§ Directions for this task: Convert the records, beginning with the line that contains "Viewport: 685px width, 526px height." and continuing through the line that contains "Looking at the screenshot, I should [x=295, y=293].", into a numbered list, one item per line and with blank lines omitted. Include both of those lines and no others.

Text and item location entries
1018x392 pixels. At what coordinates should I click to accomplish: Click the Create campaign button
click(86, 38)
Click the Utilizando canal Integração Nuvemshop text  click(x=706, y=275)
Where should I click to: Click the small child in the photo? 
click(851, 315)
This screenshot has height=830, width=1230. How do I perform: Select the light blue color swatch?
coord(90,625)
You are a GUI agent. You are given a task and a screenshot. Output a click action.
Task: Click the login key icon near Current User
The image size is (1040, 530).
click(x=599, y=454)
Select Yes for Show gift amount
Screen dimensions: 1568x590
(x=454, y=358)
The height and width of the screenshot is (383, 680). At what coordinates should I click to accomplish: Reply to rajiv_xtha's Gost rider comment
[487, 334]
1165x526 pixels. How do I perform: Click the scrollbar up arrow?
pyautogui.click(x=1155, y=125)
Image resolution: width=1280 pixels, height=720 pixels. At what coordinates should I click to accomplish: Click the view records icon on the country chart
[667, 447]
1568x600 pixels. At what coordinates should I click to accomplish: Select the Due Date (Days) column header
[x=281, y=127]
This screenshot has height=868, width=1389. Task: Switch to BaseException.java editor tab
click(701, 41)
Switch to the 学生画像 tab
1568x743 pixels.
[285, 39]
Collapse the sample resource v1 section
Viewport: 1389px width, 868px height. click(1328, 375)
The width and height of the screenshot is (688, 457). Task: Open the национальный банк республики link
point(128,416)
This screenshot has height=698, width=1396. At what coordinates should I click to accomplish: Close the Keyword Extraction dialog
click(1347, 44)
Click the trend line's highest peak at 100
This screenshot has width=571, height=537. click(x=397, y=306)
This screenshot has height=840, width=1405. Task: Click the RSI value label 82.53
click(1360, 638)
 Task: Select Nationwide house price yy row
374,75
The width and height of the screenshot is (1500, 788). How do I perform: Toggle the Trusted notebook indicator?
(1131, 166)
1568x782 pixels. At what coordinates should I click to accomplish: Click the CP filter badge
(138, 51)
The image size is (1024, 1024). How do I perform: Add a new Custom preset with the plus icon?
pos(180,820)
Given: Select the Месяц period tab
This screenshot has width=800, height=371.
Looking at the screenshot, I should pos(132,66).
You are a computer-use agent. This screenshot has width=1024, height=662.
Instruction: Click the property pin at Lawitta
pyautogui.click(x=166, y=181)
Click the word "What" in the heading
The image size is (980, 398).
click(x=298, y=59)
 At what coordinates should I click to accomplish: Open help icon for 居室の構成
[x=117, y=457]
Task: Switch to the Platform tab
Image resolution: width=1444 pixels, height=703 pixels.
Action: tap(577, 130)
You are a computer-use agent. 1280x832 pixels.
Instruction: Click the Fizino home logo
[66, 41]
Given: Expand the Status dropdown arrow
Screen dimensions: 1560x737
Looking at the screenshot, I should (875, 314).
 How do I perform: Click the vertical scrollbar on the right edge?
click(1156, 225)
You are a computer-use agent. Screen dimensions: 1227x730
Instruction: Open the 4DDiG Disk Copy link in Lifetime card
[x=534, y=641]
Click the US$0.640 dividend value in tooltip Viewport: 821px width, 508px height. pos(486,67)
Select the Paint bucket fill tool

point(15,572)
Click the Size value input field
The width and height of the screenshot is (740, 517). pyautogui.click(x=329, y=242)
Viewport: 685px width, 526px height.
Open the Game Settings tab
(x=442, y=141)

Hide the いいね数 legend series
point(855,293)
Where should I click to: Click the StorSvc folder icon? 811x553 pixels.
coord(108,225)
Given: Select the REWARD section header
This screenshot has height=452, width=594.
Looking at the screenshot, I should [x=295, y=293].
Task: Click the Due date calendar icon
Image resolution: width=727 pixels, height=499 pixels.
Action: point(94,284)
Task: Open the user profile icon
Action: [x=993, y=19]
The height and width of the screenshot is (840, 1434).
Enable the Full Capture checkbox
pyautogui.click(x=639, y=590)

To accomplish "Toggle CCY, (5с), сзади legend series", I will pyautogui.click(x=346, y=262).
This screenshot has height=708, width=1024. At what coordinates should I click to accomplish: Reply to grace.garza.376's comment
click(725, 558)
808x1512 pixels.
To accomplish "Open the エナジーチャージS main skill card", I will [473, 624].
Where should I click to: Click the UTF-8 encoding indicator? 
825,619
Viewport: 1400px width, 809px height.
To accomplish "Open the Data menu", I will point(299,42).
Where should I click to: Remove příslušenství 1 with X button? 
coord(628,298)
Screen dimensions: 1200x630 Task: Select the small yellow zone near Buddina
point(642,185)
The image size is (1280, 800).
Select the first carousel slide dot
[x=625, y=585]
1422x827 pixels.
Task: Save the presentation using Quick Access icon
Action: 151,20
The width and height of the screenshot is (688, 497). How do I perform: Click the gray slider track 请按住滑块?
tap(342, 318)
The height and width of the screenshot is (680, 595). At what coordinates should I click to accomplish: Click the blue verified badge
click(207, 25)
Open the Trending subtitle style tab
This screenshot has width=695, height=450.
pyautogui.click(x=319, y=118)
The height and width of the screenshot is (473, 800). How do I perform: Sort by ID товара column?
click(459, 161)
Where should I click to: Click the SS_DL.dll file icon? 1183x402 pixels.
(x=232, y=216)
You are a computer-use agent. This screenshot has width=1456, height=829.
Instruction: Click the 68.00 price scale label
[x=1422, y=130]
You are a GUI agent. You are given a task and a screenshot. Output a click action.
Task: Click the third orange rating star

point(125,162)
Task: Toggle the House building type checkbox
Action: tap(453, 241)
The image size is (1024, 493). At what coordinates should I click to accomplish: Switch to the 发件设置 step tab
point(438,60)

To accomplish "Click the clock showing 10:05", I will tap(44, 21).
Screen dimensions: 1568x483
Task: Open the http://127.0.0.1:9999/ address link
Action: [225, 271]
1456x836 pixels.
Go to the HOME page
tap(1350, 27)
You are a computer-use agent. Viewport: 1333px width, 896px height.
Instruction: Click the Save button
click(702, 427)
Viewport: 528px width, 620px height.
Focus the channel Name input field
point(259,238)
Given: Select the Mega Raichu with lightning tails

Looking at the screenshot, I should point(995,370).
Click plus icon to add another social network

§ Worked solution:
1. Viewport: 685px width, 526px height.
2. Open the Game Settings tab
3. (x=442, y=141)
4. Hide the いいね数 legend series
5. point(855,293)
6. Where should I click to: Click the StorSvc folder icon? 811x553 pixels.
7. coord(108,225)
8. Given: Select the REWARD section header
9. This screenshot has height=452, width=594.
10. Looking at the screenshot, I should [x=295, y=293].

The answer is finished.